Trendler Bir Yana, Yoldaşlar Bir Yana

Dün geceden bu yana doların yükselişini konuşuyoruz. Konuşmayalım mı? Konuşalım. Peki İstanbul Sözleşmesi’nden geri çekilme kararını konuşmayalım mı? Dolar yükseldi diye sözleşmeyi gündemde tutmayalım mı?

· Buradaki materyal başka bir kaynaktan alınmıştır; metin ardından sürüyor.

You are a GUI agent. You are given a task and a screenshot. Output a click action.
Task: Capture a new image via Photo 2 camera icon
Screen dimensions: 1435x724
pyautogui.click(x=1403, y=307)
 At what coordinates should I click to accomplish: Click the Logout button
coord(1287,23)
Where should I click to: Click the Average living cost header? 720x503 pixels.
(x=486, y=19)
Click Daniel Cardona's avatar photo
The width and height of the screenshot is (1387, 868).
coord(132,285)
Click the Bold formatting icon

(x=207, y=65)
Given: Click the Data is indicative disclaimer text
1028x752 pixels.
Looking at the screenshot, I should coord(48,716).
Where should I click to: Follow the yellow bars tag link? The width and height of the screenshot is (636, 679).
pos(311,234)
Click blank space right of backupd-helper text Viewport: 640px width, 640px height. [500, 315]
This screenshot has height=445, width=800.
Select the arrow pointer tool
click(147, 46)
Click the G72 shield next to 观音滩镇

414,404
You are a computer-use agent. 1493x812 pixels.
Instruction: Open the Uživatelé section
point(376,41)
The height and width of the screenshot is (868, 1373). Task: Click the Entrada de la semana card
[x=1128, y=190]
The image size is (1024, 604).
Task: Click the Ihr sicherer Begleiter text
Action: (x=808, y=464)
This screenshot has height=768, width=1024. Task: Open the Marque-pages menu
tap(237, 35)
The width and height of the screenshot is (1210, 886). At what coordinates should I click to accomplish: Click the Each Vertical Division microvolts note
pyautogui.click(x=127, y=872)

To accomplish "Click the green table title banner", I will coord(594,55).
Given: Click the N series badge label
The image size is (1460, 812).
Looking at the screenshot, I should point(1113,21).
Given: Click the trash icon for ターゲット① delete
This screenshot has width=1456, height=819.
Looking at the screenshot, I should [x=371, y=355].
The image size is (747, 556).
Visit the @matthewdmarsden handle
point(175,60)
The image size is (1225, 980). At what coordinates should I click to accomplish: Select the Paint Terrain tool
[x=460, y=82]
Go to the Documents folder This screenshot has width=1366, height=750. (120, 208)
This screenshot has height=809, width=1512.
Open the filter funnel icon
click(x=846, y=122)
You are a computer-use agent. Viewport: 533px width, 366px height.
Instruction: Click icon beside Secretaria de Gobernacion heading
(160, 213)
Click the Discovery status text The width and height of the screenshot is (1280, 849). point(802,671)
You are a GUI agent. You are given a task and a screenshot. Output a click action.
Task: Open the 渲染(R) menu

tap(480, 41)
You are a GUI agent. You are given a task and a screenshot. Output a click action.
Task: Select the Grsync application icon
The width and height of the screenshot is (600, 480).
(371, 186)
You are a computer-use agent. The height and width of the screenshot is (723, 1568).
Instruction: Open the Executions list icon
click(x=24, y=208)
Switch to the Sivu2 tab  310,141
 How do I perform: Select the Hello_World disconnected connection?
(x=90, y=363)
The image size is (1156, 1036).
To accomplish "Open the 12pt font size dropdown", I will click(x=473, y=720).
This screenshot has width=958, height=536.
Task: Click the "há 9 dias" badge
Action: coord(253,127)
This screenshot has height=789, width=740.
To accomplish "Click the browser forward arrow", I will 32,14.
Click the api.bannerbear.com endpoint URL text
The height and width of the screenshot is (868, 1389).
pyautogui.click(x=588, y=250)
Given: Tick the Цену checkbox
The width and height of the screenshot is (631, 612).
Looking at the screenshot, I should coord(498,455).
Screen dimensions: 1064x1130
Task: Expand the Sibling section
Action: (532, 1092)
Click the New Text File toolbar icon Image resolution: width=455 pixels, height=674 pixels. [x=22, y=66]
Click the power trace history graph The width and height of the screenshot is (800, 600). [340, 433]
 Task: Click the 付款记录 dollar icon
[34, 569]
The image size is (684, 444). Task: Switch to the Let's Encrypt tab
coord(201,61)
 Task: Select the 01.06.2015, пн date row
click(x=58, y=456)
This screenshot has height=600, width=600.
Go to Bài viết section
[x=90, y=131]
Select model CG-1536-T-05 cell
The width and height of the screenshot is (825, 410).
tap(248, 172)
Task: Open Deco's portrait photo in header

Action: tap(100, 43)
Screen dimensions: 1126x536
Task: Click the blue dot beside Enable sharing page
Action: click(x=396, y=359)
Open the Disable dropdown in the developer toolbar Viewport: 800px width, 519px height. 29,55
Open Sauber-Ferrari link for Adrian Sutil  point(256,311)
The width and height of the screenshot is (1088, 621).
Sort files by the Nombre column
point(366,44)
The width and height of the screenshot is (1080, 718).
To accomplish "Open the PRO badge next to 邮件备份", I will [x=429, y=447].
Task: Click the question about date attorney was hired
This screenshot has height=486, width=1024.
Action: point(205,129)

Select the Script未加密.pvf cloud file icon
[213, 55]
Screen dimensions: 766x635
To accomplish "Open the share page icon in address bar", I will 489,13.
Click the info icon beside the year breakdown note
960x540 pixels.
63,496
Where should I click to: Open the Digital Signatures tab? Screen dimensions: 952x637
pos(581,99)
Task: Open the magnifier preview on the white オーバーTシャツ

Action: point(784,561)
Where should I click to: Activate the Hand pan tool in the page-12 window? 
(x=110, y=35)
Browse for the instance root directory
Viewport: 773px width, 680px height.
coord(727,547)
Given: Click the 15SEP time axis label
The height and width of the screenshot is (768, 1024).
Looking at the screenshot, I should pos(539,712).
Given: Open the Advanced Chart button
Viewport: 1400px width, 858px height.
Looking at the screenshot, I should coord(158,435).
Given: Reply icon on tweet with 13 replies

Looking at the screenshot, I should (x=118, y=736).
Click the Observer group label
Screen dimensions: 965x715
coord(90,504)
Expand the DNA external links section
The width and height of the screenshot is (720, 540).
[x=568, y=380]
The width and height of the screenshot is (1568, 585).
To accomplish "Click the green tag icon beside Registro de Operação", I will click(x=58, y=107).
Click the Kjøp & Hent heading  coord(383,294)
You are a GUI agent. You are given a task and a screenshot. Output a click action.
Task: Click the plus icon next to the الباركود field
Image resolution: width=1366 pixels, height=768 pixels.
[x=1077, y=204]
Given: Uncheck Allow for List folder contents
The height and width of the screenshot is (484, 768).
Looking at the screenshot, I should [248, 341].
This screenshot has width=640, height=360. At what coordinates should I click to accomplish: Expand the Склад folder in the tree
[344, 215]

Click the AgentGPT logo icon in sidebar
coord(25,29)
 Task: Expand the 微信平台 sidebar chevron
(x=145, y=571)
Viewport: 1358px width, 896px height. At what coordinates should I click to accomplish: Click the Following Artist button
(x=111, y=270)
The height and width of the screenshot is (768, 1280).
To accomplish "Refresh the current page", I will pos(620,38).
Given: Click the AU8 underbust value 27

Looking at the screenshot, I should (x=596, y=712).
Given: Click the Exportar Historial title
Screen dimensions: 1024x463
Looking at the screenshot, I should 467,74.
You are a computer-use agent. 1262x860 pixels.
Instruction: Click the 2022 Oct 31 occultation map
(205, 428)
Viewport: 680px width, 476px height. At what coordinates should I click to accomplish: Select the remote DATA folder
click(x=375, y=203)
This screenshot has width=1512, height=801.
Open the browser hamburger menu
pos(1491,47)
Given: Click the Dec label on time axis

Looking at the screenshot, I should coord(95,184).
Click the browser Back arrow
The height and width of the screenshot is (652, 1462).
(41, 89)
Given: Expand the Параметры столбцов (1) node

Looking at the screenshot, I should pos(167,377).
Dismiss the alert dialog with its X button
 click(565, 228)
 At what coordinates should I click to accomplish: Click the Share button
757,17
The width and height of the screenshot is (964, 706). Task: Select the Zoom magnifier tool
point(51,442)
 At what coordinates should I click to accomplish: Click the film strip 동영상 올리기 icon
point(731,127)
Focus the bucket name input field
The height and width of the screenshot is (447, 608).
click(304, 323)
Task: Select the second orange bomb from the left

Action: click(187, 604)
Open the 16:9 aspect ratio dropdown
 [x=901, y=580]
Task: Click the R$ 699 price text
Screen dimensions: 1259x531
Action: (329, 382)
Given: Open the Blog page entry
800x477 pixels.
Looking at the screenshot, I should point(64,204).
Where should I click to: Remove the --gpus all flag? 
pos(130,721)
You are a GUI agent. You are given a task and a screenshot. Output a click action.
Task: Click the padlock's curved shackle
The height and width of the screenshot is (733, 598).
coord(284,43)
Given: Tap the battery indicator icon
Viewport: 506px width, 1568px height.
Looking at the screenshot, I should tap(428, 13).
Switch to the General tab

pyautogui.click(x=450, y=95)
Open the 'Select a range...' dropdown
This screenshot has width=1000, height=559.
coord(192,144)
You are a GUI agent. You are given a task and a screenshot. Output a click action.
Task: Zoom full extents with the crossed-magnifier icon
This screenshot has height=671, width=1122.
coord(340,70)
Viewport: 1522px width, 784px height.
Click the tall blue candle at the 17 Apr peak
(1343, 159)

Okumuş yazmış kesimin halkı balık hafızalı olmakla suçlamasını çok sık duyarız. Ama görülüyor ki halktan önce kendileri balık hafızalı. Hatta hashtag hafızalı, algoritma hafızalı da diyebiliriz. Sabah kalkıyorlar “trend topic”te ne var diye bakıyorlar. Gündemleri, mücadeleleri o “trend” oluyor. 

 

Örneğin bugün gözlerini açtılar dolar “trend”de. Diğer tüm saldırılar bir kenara bırakıldı. Gelsin soğuk dolar şakaları, gitsin dikkat çeken twitler. İstanbul sözleşmesi, HDP’nin kapatılma davası, Gergerlioğlu’nun dokunulmazlığının kaldırılması bunlar “trend”lerden düştü bir kere. “Trend”de düştüyse mücadelede de düşer mi? Bizce düşmez.

 

Bütünsel ve siyasal programı olan bir devrimci mücadele yürütenler için düşmez. Devrimci partilerle, “trend topic” partileri arasındaki fark budur. Devrimci partiler siyasal programlarına bağlı hamleler yaparlar, “tt” partileri ise sosyal medya algoritmasına bağlı twitler atarlar.

 

Evet, bugün çok yönlü bir saldırıyla karşı karşıyayız. Öngörülü olmak, bugünler için önemli. Bu saldırıların olacağını az çok öngörebiliyorduk. Aniden, topyekün olması şaşırtıcı olabilir. Ama bizlerin ve herkesin yaşadığı şaşkınlığı hızla atlatmayı öğrenmesi de gerekir. Aktüel devrimci mücadele budur. Canla başla yürüttüğümüz mücadeleyi parça parça ve sıralı düşünmekten vazgeçip, koordineli ve karmaşık olarak ele almalıyız.

 

Partimiz bu tarza çok yakın. Twitter’da dolar görünce gündem dolar, Newroz görünce gündem Newroz demiyoruz. Ekonomi deyince işçi, işçi deyince sendika demiyoruz. Demokrasi mücadelesini sadece ezilen halkın meselesi olarak görmüyoruz. Bizi sadece işçiler, sadece ezilen halklar, sadece kadınlar, sadece demokrasi, sadece gençler ilgilendirir, özetle sadece şu parçadan sorumluyuz demiyoruz.

 

Bugün böyle diyenlerle demeyenlerin ayrışma günüdür. Ayrışalım. Emekçi halkın iktidarıysa konu, ayrışalım. Bu parçaların her biri çok önemli. Ama o parçaları işçi sınıfının öncülüğünde iktidara taşımak tek çözüm. Bunu parça parça ele alarak yapmak mümkün değil. Eğer her parçayı ayrıca ele alabiliyor ve onları emekçi halkın iktidar mücadelesinin etrafında birleştirebiliyorsak ne mutlu bize.

 

Bugün dolar şakası yapanlar için İstanbul Sözleşmesi geride kaldı. Onlara bir selam Taksim’den yolladık. Yarın bu balık hafızalılar tüm hedeflerini yine unutacaklar. Trend olan neyse onun peşinden gidecekler. Emekçi halkı trend peşinde koşanlarla baş başa bırakmayacağız. Ona kocaman, yıldızlı yumruklu, kızıl bir bayrak dokumaya devam edeceğiz.